期刊
CELLULAR AND MOLECULAR LIFE SCIENCES
卷 79, 期 1, 页码 -出版社
SPRINGER BASEL AG
DOI: 10.1007/s00018-021-04085-1
关键词
SARS-CoV-2; COVID-19; Antiviral drug; Raf; MEK; ERK; MEK1; 2-inhibitor; ATR-002
资金
- Projekt DEAL
- German Research Foundation (DFG) [CRU342, SFB1009, VI 538-9-1, PO 716/11-1, PO 716/14-1]
- Interdisciplinary Center for Medical Research (IZKF) [Bru2/015/19, Re/022/20]
- Innovative Medical Research fund (IMF) of the Muenster Medical School [SC121912]
- Germany's Excellence Strategy [EXC 2155, 39087428]
- German Ministry of Education and Research (BMBF) [01KX2021, 01KI20218]
The Raf/MEK/ERK signaling pathway may represent a target for therapeutic intervention against SARS-CoV-2 infections, and ATR-002 shows promising potential as a candidate drug with strong antiviral activity and the ability to prevent COVID-19-associated inflammation.
Coronavirus disease 2019 (COVID-19), the illness caused by a novel coronavirus now called severe acute respiratory syndrome coronavirus 2 (SARS-CoV-2), has led to more than 260 million confirmed infections and 5 million deaths to date. While vaccination is a powerful tool to control pandemic spread, medication to relieve COVID-19-associated symptoms and alleviate disease progression especially in high-risk patients is still lacking.
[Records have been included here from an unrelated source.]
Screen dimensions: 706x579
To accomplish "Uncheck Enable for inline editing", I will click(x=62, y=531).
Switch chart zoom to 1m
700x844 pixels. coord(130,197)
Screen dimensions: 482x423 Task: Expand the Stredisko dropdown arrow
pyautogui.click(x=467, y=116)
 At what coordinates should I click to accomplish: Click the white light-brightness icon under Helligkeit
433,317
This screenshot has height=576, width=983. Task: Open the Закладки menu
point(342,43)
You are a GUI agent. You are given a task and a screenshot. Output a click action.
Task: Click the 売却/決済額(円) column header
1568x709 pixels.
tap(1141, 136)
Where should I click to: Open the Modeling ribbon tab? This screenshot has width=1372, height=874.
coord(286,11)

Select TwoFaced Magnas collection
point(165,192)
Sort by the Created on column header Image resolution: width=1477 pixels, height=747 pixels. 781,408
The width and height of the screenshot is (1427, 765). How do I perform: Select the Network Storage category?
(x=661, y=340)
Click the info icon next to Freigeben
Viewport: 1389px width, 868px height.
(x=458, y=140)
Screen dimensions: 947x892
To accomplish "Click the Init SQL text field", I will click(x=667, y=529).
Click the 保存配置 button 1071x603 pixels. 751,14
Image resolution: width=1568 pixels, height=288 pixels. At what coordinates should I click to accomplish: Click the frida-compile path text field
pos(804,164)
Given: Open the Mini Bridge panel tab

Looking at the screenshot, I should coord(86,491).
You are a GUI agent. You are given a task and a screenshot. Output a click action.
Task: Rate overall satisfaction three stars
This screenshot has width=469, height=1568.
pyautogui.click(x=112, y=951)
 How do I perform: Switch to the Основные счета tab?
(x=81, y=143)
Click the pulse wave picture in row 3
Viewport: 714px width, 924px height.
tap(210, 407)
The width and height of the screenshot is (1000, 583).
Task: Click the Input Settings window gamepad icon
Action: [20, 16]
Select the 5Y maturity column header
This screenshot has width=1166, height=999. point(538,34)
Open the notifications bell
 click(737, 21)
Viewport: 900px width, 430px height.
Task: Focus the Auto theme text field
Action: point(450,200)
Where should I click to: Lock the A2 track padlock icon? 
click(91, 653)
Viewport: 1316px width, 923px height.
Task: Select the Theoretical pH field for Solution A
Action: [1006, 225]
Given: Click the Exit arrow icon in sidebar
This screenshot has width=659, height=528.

In this study, we explore the suitability of the rapid accelerated fibrosarcoma/mitogen-activated protein kinase/extracellular signal-regulated kinase (Raf/MEK/ERK) pathway as a druggable target in the treatment of SARS-CoV-2 infections. We find that SARS-CoV-2 transiently activates Raf/MEK/ERK signaling in the very early infection phase and that ERK1/2 knockdown limits virus replication in cell culture models. We demonstrate that ATR-002, a specific inhibitor of the upstream MEK1/2 kinases which is currently evaluated in clinical trials as an anti-influenza drug, displays strong anti-SARS-CoV-2 activity in cell lines as well as in primary air-liquid-interphase epithelial cell (ALI) cultures, with a safe and selective treatment window. We also observe that ATR-002 treatment impairs the SARS-CoV-2-induced expression of pro-inflammatory cytokines, and thus might prevent COVID-19-associated hyperinflammation, a key player in COVID-19 progression. Thus, our data suggest that the Raf/MEK/ERK signaling cascade may represent a target for therapeutic intervention strategies against SARS-CoV-2 infections and that ATR-002 is a promising candidate for further drug evaluation.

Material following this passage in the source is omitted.